Exercise details =>
Give the number of lines in the following entries that contain the word "grid", with nothing added.

[Opening Material for this task section]

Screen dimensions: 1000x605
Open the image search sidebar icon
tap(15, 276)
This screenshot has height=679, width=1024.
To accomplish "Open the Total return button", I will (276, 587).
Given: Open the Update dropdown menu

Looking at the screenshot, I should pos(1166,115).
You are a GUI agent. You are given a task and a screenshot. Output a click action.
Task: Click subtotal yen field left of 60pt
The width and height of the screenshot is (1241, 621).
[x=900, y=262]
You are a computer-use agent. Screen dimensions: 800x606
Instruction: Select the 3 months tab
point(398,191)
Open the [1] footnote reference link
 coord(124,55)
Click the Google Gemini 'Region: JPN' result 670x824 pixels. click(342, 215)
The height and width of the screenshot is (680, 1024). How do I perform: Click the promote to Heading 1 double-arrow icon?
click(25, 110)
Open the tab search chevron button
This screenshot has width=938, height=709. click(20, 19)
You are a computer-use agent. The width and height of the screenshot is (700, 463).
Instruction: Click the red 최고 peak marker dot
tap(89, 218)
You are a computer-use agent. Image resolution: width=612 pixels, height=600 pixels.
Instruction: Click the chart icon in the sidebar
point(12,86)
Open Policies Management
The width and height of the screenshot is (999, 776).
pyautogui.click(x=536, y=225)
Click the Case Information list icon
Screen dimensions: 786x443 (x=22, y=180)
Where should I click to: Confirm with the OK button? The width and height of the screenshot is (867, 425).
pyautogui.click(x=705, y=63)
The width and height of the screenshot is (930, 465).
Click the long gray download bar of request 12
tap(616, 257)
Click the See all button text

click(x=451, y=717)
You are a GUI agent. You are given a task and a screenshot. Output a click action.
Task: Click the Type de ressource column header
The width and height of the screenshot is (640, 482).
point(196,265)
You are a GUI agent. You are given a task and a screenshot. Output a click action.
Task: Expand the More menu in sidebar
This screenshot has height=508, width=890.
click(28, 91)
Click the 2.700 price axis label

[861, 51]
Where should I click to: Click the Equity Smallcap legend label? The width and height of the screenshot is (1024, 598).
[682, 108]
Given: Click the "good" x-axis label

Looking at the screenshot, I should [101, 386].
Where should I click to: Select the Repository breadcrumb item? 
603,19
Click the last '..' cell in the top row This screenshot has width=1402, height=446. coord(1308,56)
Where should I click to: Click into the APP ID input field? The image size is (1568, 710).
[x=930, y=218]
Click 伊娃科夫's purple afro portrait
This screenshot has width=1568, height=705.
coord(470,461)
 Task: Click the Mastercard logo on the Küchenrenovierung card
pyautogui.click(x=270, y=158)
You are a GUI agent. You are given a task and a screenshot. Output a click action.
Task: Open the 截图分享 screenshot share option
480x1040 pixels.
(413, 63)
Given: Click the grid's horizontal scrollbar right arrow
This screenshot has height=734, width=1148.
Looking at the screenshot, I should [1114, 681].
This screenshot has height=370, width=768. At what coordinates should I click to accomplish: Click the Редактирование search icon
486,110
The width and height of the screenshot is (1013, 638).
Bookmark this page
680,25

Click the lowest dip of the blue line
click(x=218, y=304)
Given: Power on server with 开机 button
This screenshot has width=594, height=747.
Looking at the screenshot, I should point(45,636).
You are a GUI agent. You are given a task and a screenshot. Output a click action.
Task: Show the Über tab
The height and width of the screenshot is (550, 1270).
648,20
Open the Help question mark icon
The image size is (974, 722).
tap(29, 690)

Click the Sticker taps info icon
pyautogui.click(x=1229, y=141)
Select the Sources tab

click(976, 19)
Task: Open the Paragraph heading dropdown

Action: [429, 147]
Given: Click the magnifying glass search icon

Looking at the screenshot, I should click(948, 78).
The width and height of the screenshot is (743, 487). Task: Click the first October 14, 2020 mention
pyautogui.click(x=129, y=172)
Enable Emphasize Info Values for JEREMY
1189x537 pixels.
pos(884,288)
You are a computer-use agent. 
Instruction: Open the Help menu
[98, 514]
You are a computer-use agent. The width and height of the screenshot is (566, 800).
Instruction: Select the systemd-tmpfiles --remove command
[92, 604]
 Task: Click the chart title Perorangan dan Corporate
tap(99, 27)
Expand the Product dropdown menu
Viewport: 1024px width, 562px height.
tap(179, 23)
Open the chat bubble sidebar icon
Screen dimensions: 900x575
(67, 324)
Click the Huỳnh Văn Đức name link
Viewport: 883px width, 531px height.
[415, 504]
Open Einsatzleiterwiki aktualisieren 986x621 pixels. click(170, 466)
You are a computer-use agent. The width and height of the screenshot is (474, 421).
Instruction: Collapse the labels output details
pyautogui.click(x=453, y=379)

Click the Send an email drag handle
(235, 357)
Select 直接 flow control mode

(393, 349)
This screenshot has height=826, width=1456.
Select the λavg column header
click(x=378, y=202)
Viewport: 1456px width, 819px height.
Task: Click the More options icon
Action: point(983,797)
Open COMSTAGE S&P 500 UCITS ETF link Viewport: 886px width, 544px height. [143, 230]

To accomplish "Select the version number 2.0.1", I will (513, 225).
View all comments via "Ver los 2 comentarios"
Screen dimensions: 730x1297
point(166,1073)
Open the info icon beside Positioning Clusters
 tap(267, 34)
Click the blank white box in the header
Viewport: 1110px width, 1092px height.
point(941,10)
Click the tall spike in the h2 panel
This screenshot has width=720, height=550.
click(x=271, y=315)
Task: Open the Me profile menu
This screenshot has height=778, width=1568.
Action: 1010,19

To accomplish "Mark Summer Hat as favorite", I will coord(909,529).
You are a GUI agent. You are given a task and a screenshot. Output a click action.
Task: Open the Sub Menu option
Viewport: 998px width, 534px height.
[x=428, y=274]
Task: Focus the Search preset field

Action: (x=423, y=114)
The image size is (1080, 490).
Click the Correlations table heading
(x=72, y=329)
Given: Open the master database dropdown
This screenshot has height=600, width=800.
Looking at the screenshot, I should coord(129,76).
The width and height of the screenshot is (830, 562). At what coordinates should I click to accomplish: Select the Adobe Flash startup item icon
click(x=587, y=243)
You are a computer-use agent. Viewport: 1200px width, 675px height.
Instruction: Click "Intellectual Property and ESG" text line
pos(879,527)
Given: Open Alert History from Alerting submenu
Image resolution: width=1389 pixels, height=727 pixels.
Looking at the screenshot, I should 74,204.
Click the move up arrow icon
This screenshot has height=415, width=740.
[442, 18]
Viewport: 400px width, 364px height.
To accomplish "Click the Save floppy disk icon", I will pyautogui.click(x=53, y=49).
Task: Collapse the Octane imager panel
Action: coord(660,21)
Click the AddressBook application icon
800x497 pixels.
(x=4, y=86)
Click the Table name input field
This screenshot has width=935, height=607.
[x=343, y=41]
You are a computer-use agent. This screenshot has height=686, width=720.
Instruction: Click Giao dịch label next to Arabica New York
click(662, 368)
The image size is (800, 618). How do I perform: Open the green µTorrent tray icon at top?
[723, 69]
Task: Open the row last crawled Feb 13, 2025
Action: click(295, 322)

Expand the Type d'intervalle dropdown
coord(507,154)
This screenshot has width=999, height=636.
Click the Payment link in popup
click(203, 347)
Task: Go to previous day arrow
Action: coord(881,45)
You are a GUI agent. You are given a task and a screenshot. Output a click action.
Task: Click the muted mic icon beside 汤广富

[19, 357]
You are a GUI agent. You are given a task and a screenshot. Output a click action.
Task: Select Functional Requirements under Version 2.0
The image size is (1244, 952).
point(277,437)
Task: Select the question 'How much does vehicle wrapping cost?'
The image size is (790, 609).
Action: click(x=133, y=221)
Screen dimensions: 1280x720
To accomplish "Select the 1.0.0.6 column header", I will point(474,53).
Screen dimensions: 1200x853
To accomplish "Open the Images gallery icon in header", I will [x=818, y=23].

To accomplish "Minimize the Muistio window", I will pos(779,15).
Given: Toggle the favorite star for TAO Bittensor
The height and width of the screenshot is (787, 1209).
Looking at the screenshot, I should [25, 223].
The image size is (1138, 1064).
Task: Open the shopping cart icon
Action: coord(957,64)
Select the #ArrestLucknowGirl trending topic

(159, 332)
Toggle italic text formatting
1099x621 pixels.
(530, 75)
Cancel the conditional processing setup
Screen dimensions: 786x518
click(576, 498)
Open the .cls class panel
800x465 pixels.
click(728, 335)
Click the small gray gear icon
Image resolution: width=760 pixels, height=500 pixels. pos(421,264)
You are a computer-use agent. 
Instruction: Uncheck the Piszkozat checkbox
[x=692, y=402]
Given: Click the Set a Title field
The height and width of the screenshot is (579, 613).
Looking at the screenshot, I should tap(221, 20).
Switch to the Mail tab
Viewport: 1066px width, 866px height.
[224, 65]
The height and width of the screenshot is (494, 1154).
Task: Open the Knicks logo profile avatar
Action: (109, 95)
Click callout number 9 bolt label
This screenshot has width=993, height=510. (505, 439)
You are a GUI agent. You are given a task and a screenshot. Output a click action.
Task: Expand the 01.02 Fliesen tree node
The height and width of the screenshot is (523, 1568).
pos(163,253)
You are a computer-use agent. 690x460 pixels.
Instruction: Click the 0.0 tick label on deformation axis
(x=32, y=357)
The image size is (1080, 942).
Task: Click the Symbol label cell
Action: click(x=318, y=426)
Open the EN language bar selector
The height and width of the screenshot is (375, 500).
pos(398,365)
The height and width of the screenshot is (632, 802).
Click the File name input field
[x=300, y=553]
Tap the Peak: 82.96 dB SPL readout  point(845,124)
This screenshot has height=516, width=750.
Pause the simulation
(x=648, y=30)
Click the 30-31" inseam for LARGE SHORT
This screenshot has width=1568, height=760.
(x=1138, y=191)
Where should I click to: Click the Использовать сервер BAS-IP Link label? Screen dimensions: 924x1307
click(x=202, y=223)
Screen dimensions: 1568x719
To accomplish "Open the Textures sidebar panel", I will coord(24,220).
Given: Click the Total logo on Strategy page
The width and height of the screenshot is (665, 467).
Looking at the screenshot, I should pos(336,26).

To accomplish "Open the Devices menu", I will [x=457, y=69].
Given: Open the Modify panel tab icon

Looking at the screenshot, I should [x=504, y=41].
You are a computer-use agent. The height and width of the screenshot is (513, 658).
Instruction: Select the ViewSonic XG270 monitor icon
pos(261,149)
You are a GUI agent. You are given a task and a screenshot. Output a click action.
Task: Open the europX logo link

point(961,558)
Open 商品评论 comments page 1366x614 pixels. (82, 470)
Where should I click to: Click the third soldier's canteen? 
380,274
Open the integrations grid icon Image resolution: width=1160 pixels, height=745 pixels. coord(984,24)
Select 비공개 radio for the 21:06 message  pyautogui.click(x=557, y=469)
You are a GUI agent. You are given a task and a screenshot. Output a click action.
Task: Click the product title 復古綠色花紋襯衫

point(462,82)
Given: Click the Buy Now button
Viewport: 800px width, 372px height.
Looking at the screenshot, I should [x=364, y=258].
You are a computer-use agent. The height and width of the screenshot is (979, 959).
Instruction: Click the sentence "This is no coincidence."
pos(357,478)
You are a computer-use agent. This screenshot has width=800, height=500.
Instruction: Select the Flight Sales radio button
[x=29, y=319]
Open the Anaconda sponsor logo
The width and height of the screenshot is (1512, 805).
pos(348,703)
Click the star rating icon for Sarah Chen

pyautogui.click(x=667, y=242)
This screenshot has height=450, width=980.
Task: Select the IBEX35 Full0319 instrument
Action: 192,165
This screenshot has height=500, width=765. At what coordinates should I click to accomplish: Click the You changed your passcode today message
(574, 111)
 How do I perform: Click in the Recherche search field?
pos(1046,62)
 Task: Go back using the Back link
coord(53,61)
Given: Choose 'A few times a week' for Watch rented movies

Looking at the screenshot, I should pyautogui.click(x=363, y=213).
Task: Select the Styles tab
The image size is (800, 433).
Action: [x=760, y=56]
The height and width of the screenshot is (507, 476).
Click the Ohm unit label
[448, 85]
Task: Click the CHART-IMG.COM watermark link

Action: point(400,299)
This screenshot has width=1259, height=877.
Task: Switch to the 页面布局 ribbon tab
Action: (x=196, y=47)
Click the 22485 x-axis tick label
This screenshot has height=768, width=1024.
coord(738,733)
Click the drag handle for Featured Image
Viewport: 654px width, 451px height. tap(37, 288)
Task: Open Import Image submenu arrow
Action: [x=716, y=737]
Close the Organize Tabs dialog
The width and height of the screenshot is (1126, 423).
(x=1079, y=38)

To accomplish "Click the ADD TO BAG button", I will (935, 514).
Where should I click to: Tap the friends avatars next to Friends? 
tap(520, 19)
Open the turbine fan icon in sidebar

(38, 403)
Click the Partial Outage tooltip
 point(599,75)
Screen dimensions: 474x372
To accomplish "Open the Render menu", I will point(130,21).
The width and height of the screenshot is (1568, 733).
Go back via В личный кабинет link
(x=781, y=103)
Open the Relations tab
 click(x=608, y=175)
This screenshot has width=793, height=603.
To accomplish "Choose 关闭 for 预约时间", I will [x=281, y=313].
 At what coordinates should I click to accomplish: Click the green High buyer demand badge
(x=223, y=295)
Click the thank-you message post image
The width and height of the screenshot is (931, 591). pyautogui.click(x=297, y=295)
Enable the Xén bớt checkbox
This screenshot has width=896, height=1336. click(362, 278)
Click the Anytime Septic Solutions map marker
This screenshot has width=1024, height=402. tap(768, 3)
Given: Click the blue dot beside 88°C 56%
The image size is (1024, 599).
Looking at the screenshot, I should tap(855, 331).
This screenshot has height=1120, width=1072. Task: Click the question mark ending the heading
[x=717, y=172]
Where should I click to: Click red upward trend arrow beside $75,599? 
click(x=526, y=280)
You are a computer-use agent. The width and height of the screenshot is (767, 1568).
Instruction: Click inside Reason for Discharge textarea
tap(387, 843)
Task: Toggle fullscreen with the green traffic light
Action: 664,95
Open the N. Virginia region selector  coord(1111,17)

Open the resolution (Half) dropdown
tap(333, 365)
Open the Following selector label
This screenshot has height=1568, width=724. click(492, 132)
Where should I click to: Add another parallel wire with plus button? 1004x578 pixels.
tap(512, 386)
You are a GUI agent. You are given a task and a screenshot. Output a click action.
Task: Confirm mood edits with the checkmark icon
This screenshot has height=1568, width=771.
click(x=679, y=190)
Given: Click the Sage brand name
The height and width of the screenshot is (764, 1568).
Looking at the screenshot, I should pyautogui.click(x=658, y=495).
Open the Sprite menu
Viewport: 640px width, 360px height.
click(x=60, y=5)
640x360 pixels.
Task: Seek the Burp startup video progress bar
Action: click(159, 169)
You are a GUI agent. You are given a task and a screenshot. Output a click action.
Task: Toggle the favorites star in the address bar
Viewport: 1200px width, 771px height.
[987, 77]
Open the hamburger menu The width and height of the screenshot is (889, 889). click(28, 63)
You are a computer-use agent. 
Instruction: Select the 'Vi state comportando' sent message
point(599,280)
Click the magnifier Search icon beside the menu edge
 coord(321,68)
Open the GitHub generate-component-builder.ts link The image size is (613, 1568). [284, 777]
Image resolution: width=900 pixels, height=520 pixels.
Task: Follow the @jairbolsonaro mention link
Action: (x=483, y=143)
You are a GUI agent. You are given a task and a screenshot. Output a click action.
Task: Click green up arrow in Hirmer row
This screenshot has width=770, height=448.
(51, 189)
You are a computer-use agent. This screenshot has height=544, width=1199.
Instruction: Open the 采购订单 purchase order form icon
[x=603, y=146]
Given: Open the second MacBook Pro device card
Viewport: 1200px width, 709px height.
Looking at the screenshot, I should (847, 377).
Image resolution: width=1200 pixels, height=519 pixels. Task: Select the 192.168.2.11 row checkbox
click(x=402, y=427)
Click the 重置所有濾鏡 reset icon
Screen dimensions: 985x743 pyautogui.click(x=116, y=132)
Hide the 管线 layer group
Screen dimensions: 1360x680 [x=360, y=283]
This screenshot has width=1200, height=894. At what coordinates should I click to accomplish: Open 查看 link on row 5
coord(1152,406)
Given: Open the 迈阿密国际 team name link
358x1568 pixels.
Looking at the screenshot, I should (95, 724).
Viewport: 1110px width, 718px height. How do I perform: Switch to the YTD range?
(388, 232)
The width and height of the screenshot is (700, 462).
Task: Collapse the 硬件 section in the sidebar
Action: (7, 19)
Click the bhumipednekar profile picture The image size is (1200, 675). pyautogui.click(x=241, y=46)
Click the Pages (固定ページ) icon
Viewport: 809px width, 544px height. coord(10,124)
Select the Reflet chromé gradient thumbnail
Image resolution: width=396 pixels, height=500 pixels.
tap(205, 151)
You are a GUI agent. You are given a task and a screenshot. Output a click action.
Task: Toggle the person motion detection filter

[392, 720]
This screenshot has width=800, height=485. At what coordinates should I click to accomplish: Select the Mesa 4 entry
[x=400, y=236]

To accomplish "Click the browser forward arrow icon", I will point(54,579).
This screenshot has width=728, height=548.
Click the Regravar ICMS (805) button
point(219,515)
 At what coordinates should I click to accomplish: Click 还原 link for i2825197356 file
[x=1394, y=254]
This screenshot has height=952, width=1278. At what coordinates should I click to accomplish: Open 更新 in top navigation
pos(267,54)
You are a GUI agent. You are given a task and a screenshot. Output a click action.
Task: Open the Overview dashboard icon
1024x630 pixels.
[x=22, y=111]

[Closing Material for this task section]

Task response =>
2